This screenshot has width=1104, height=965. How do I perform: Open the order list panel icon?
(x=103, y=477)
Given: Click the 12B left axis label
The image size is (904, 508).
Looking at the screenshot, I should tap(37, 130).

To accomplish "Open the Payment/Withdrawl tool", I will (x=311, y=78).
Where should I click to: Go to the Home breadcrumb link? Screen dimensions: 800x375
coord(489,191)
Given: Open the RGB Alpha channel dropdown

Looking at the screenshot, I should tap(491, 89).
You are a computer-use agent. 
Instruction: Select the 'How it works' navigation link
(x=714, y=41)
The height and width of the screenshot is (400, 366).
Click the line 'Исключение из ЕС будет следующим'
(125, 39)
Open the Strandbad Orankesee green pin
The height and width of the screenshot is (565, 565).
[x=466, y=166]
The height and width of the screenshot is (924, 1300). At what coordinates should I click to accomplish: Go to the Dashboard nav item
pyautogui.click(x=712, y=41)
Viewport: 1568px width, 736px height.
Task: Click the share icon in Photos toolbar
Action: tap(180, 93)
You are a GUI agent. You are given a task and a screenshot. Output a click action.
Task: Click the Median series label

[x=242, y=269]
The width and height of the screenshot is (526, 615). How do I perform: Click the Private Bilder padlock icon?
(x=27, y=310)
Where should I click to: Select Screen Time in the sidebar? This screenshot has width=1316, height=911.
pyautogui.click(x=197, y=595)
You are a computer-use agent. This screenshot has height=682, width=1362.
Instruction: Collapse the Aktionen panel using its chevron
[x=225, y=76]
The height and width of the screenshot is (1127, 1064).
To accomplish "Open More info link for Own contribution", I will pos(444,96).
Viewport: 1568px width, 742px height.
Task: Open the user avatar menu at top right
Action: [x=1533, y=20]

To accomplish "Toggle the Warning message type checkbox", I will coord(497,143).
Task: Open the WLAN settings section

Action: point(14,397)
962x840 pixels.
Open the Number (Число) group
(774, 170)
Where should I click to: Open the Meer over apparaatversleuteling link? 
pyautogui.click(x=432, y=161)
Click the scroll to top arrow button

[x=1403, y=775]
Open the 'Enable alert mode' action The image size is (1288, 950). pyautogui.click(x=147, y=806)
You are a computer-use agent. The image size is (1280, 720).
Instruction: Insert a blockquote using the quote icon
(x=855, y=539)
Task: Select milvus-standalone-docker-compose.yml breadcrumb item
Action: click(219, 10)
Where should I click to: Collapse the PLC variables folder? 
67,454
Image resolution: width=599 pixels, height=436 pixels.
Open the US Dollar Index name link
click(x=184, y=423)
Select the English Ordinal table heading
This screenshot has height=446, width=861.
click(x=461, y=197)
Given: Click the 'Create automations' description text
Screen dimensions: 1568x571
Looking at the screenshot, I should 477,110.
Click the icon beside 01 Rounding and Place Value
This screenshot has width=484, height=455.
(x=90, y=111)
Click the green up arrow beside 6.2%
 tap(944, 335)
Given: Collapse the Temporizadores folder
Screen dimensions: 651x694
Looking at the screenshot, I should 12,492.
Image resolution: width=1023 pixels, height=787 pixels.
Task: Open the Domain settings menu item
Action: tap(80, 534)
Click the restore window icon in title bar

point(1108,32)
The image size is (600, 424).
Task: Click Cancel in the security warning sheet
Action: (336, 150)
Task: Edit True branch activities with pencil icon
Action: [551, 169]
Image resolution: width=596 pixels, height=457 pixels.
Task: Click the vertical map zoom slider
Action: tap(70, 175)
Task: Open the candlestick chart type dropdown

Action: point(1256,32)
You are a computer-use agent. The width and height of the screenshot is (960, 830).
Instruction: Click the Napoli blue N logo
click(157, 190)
┄┄┄┄┄┄┄┄┄┄
### What the task requires
Nothing but the lines from the line containing "Screen dimensions: 1568x571" through the final line of the entries should appear in your answer, copied exactly.

### Task result
Screen dimensions: 1568x571
Looking at the screenshot, I should 477,110.
Click the icon beside 01 Rounding and Place Value
This screenshot has width=484, height=455.
(x=90, y=111)
Click the green up arrow beside 6.2%
 tap(944, 335)
Given: Collapse the Temporizadores folder
Screen dimensions: 651x694
Looking at the screenshot, I should 12,492.
Image resolution: width=1023 pixels, height=787 pixels.
Task: Open the Domain settings menu item
Action: tap(80, 534)
Click the restore window icon in title bar

point(1108,32)
The image size is (600, 424).
Task: Click Cancel in the security warning sheet
Action: (336, 150)
Task: Edit True branch activities with pencil icon
Action: [551, 169]
Image resolution: width=596 pixels, height=457 pixels.
Task: Click the vertical map zoom slider
Action: tap(70, 175)
Task: Open the candlestick chart type dropdown

Action: point(1256,32)
You are a computer-use agent. The width and height of the screenshot is (960, 830).
Instruction: Click the Napoli blue N logo
click(157, 190)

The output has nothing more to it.